When push came to shove several weeks after that lunch, I started training with the staff, then my Shifu added the broadsword or “Dao” to my routine.

At the end of my lunch with Tiberias, Lucky showed up and asked in broken English if I got my passport back from Border Control. I said I should be getting it next week, hopefully with a 6-months residence permit. When he was gone, Tiberias asked, “Hey, was that guy speaking to you in Mandarin?”
“No, English of course.”
“It sounded like Chinese to me,” Tiberias said.
Amused, I assured him he’ll soon get used to the Chinese accent. I gave Tiberias a hurried orientation, told him where he should receive his uniform, and where to buy snacks between training. I gave him a brief of the training routine and schedule. I left him to make a cup of coffee in my room before the pre-training fast.

It was a short afternoon encounter, but it made me feel that old ghosts can still catch up with you, and that they come back to haunt you in many forms. Tiberias’ manic monologues about God and the state of affairs often made me feel sorry for him, in the same way that I felt sorry for stringently religious friends back home. Conversations with some people are more like spiritual experiences that remind me how healing it is to connect to human beings who’re at once mystified and fascinated by the world and its workings. But not with Tiberias and his likes.

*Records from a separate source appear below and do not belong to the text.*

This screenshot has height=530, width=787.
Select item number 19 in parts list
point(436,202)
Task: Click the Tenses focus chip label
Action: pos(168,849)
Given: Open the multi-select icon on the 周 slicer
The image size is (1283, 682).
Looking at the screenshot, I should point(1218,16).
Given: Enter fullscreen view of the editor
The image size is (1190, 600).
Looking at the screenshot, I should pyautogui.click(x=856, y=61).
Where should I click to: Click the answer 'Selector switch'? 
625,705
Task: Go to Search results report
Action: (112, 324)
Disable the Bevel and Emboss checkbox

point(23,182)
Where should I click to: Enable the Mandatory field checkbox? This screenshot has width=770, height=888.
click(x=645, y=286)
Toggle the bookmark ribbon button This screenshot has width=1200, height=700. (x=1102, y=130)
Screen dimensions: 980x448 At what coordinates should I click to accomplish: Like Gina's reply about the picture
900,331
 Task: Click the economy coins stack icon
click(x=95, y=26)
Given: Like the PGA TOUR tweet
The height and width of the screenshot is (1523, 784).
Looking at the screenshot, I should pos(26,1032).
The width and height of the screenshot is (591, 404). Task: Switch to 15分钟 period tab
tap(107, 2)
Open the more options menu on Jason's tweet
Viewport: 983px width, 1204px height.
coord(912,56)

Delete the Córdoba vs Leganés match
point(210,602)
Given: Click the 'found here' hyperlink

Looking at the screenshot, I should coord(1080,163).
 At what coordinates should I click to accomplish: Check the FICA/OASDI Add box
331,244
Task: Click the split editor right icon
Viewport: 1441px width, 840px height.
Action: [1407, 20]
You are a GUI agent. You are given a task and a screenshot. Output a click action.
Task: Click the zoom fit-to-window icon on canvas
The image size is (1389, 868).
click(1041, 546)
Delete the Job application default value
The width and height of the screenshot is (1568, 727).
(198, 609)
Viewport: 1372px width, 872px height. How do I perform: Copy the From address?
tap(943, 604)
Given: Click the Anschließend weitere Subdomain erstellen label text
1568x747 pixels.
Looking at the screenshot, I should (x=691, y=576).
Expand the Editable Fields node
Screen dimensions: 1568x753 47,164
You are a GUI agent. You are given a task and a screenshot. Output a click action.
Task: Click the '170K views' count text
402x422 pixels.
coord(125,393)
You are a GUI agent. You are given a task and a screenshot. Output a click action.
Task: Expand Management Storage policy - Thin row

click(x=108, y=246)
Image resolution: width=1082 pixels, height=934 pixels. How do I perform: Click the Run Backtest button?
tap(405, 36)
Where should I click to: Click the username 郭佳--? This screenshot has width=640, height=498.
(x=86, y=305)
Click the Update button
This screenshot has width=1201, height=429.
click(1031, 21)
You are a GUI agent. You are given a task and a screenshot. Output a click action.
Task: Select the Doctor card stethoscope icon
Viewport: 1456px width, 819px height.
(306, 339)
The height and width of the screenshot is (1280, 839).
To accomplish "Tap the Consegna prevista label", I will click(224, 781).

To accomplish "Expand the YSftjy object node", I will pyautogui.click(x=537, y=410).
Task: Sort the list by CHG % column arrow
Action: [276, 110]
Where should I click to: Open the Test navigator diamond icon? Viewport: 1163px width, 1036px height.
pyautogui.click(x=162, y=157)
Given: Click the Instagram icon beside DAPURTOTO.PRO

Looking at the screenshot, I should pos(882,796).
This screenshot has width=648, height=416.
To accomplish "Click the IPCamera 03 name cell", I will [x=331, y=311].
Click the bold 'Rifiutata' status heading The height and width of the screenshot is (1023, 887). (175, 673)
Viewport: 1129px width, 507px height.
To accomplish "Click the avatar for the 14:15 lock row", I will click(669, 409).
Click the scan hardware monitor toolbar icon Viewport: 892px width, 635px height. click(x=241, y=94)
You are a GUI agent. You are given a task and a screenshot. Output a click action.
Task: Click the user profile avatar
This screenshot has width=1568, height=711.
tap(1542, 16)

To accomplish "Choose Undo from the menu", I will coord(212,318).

I have been lucky to run into knowledge seekers in this part of the world, people with the right balance of skepticism, curiosity and compassion. Tiberias, meanwhile, seemed to have already formed unwaveringly concrete beliefs about everything around him – something I’ve seen plaguing my own people, the very thing that had once and twice driven me away from my home and my country to seek sanctuary elsewhere.

A month after our first encounter, Tiberias threatened to “smash my face with his fist” and beat me to a pulp when I refused to acknowledge that he’s “the strongest Kung Fu student in the school,” a tall order considering he has the worst technique I’ve seen, and he’s uncoordinated to a disastrously laughable degree. The threat, which was very real, and very unfunny, was the crescendo of weeks of Tiberias trying to convert me to his twisted version of Christianity, or undermining my spiritual inclinations (which include an affinity and a deep respect towards Buddhist and Taoist philosophies), in addition to attempting to convince me that the Big Bang didn’t happen and that the U.S. government is literally in cohorts with the Devil. I simply asked him not to talk to me again, and reported his behavior to the Shifu.

Whoever made the world didn’t assign these people to speak on his behalf, I thought.

That thought and the decision to put my foot down and cast out another destructive behavior (and person) from my life marked yet another departure from that world, where faith, fundamentalism, stereotypes, judgments and anger have painfully spoiled the reality that perhaps we’re here for something more transcendent than word play or wars in the name of God.